**Problem description:**
What follows is a set of records; repeat them exactly, without the pictures.

**Source data:**
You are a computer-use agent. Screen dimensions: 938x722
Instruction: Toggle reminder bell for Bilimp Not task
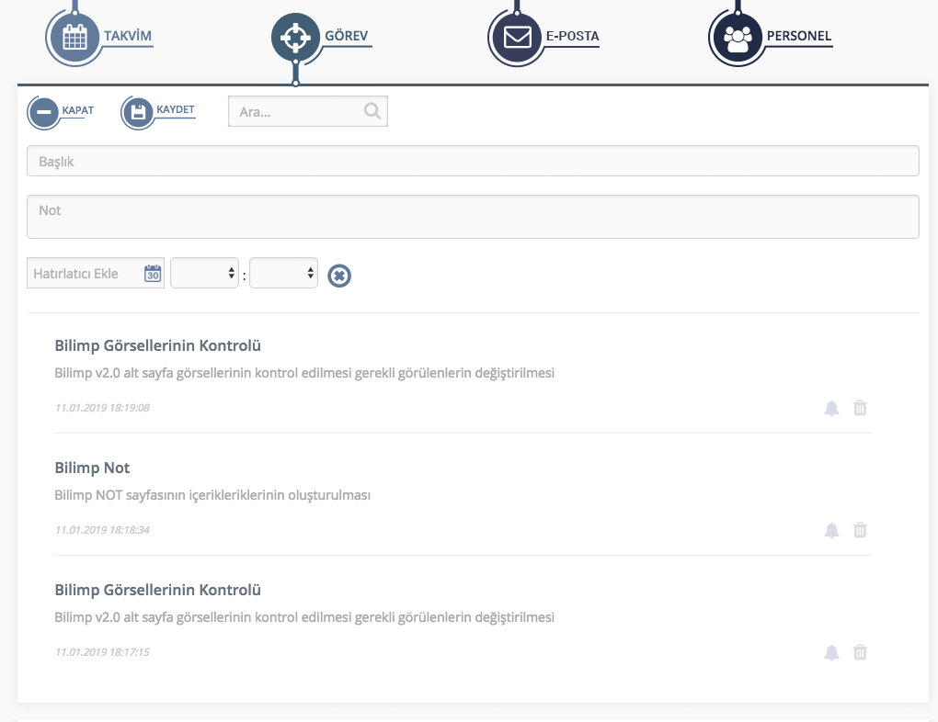tap(831, 530)
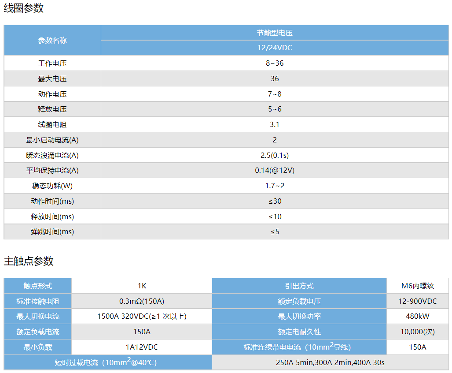Select the 1500A 320VDC switching current cell
The width and height of the screenshot is (452, 373).
point(142,316)
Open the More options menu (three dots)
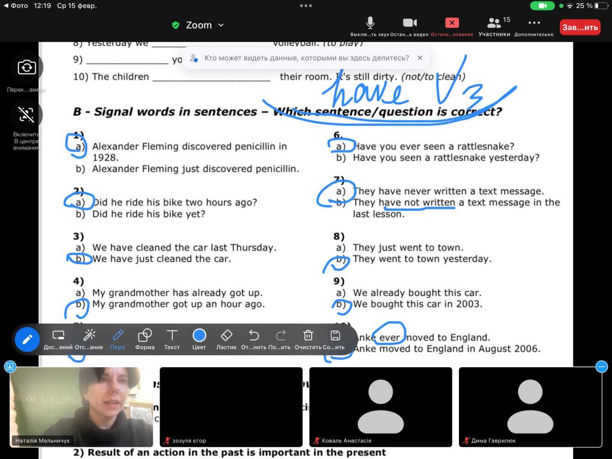The image size is (612, 459). (534, 23)
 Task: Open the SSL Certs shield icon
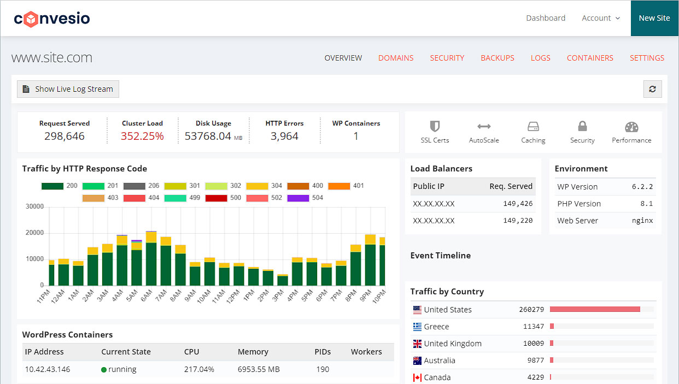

**Written response:**
You are a computer-use agent. Screen dimensions: 938x722
Instruction: Toggle reminder bell for Bilimp Not task
tap(831, 530)
Select the 1500A 320VDC switching current cell
The width and height of the screenshot is (452, 373).
point(142,316)
Open the More options menu (three dots)
The image size is (612, 459). (534, 23)
 Task: Open the SSL Certs shield icon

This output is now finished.